_Objetivo del ejercicio_
Convierte todos los registros en una tabla Markdown con las columnas «N.º» y «Línea», con una fila numerada por cada línea. Omite las líneas en blanco.

═══ Registros de trabajo ═══

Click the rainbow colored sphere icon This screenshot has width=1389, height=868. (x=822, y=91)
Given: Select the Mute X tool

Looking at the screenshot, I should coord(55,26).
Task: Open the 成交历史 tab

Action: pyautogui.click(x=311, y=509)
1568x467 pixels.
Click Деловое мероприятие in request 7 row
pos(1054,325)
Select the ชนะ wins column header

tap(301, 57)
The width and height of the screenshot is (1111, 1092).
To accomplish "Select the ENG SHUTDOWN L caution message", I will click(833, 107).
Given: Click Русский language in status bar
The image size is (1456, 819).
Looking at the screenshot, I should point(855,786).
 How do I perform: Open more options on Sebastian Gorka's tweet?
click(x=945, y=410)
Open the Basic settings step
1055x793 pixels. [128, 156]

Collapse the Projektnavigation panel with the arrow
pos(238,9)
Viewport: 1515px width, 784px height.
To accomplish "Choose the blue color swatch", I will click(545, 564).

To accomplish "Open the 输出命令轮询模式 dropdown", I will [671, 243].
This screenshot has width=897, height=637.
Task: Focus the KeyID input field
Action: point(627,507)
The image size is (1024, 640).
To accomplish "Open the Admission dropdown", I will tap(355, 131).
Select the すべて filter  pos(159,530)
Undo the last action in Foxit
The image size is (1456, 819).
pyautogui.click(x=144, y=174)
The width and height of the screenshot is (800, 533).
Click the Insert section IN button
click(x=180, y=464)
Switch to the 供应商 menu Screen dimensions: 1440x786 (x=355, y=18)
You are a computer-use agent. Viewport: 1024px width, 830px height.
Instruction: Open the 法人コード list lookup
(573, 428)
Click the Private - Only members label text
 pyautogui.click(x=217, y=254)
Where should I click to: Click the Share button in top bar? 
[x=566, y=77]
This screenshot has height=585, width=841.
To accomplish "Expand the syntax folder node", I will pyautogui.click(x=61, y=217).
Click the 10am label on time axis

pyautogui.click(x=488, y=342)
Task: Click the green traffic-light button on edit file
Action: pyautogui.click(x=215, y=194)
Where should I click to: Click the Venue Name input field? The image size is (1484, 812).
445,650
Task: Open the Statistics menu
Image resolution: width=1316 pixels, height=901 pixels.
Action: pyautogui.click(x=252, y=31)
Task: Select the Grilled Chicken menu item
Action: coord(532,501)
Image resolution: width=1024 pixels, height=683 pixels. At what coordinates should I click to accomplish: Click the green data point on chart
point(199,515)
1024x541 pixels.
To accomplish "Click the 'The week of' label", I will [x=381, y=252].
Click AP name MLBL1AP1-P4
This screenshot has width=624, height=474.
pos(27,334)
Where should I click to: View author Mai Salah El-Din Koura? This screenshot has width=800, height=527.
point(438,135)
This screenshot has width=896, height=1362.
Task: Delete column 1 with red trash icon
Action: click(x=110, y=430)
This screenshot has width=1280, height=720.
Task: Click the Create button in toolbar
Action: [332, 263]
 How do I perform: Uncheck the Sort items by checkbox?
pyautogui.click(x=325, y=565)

═══

_Resultado obtenido_
| N.º | Línea |
|---|---|
| 1 | Click the rainbow colored sphere icon This screenshot has width=1389, height=868. (x=822, y=91) |
| 2 | Given: Select the Mute X tool |
| 3 | Looking at the screenshot, I should coord(55,26). |
| 4 | Task: Open the 成交历史 tab |
| 5 | Action: pyautogui.click(x=311, y=509) |
| 6 | 1568x467 pixels. |
| 7 | Click Деловое мероприятие in request 7 row |
| 8 | pos(1054,325) |
| 9 | Select the ชนะ wins column header |
| 10 | tap(301, 57) |
| 11 | The width and height of the screenshot is (1111, 1092). |
| 12 | To accomplish "Select the ENG SHUTDOWN L caution message", I will click(833, 107). |
| 13 | Given: Click Русский language in status bar |
| 14 | The image size is (1456, 819). |
| 15 | Looking at the screenshot, I should point(855,786). |
| 16 |  How do I perform: Open more options on Sebastian Gorka's tweet? |
| 17 | click(x=945, y=410) |
| 18 | Open the Basic settings step |
| 19 | 1055x793 pixels. [128, 156] |
| 20 | Collapse the Projektnavigation panel with the arrow |
| 21 | pos(238,9) |
| 22 | Viewport: 1515px width, 784px height. |
| 23 | To accomplish "Choose the blue color swatch", I will click(545, 564). |
| 24 | To accomplish "Open the 输出命令轮询模式 dropdown", I will [671, 243]. |
| 25 | This screenshot has width=897, height=637. |
| 26 | Task: Focus the KeyID input field |
| 27 | Action: point(627,507) |
| 28 | The image size is (1024, 640). |
| 29 | To accomplish "Open the Admission dropdown", I will tap(355, 131). |
| 30 | Select the すべて filter  pos(159,530) |
| 31 | Undo the last action in Foxit |
| 32 | The image size is (1456, 819). |
| 33 | pyautogui.click(x=144, y=174) |
| 34 | The width and height of the screenshot is (800, 533). |
| 35 | Click the Insert section IN button |
| 36 | click(x=180, y=464) |
| 37 | Switch to the 供应商 menu Screen dimensions: 1440x786 (x=355, y=18) |
| 38 | You are a computer-use agent. Viewport: 1024px width, 830px height. |
| 39 | Instruction: Open the 法人コード list lookup |
| 40 | (573, 428) |
| 41 | Click the Private - Only members label text |
| 42 |  pyautogui.click(x=217, y=254) |
| 43 | Where should I click to: Click the Share button in top bar?  |
| 44 | [x=566, y=77] |
| 45 | This screenshot has height=585, width=841. |
| 46 | To accomplish "Expand the syntax folder node", I will pyautogui.click(x=61, y=217). |
| 47 | Click the 10am label on time axis |
| 48 | pyautogui.click(x=488, y=342) |
| 49 | Task: Click the green traffic-light button on edit file |
| 50 | Action: pyautogui.click(x=215, y=194) |
| 51 | Where should I click to: Click the Venue Name input field? The image size is (1484, 812). |
| 52 | 445,650 |
| 53 | Task: Open the Statistics menu |
| 54 | Image resolution: width=1316 pixels, height=901 pixels. |
| 55 | Action: pyautogui.click(x=252, y=31) |
| 56 | Task: Select the Grilled Chicken menu item |
| 57 | Action: coord(532,501) |
| 58 | Image resolution: width=1024 pixels, height=683 pixels. At what coordinates should I click to accomplish: Click the green data point on chart |
| 59 | point(199,515) |
| 60 | 1024x541 pixels. |
| 61 | To accomplish "Click the 'The week of' label", I will [x=381, y=252]. |
| 62 | Click AP name MLBL1AP1-P4 |
| 63 | This screenshot has width=624, height=474. |
| 64 | pos(27,334) |
| 65 | Where should I click to: View author Mai Salah El-Din Koura? This screenshot has width=800, height=527. |
| 66 | point(438,135) |
| 67 | This screenshot has width=896, height=1362. |
| 68 | Task: Delete column 1 with red trash icon |
| 69 | Action: click(x=110, y=430) |
| 70 | This screenshot has width=1280, height=720. |
| 71 | Task: Click the Create button in toolbar |
| 72 | Action: [332, 263] |
| 73 |  How do I perform: Uncheck the Sort items by checkbox? |
| 74 | pyautogui.click(x=325, y=565) |